Wednesday, October 1, 2014

Creature Discomforts

Recently there have been a lot of programs on the talking box thingy that seem to have a common theme.

Two leggers world-wide have become obsessed with attempting to find legendary monsters. They are constantly mounting expeditions to remote corners of the world, taking high-tech gadgets, doo-dads, thingamajiggets, and other paraphernalia in order to locate and document these unexplained and undiscovered critters.

Normally I would not pay much attention to the goings on of such eccentric, and in most cases, wild-eyed and bearded individuals.

However, due to the proximity of the sightings, there is one such beastie that has captured my interest.

Over the last century or two, there have been more sightings of a critter named "Bigfoot" here in the Pacific Northwest than anywhere else in the civilized world (and Arkansas).

Since the creature in question lives here locally, I felt that it would be in my best interest to learn something of this mythical mischief maker. Since making this decision, I have now slept through no fewer than 37 different documentaries that claim to have discovered "irrefutable" proof that it exists.

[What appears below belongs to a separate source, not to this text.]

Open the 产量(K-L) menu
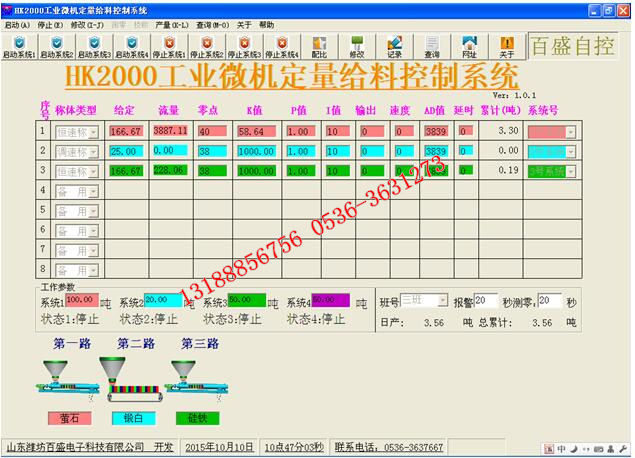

I now consider myself to be the ultimate authority on all thingies Bigfootish.

I shall now enlighten you....

By all accounts, Bigfoot is a large, hairy, stinky and loud two legger. It has been described as a cross between a man, an ape, a bear and an upright marmot. No clear photographs of Bigfoot exists, but after seeing several eyewitness accounts, I assume it looks something like what one would see if Ivan and Gary Busey ever decided to have a child together. 

Creatures bearing the same description have been reported from virtually every corner of the world. Here in the Pacific Northwest it is known as "Bigfoot". The local Native Americans also called it "Sasquatch" which is the Quiyallute name for "Mega Hairy Dude". In Asia, it is referred to as the "Abominable Snowman" or "Yeti". In Louisiana it is called the "swamp ape". In Texas, they named it "Hairy Man". There are even reports of one spotted in Arkansas that the locals call "Uncle Jimmy".

Sightings of the legendary beast have many commonalities. Physical descriptions of the animal, general terrain of the sighting areas and even the eyewitnesses themselves bear many common traits.

Usually, Bigfoot is described as being around six to seven feet in height, covered in fur with a shambling gait. It emits a high-pitched scream or yell and is often accompanied by a musky odor.

It is most often sighted in remote, forested terrain that is usually hilly, mountainous or otherwise hard to access.

The eyewitnesses are generally avid hunters with an average blood alcohol content of .283% who have just discovered that the mushrooms that grow out of bear feces is actually quite yummy and makes a great mid-afternoon snack. Even the eyewitnesses in Asia seem to have developed a Deep American Southern accent

The final common factor in all these reports was the fact that every single two legger that encountered Bigfoot was totally and completely freaked out. Well, perhaps "freaked out" is too much of an understatement. They were bug-eyed, shivering, tweaking, twitching, babbling and underwear soiling disturbed.

As I pondered Bigfoot and his affect upon the two leggers who encountered him, it occurred to me that perhaps I could use this to my advantage......................



  1. Waiting with bated breath for the rest of the story! I sure hope that that Yeti, Bigfoot or Giant Cat gets some good Noms out there in the Pacific Northwest!!

  2. And what IS it with all those bearded folk, anyway? MOUSES!


    PS. Ummm.. Does Gary Busey know 'bout your theory, there? purrs

  3. I no have big foots, I have litle paws.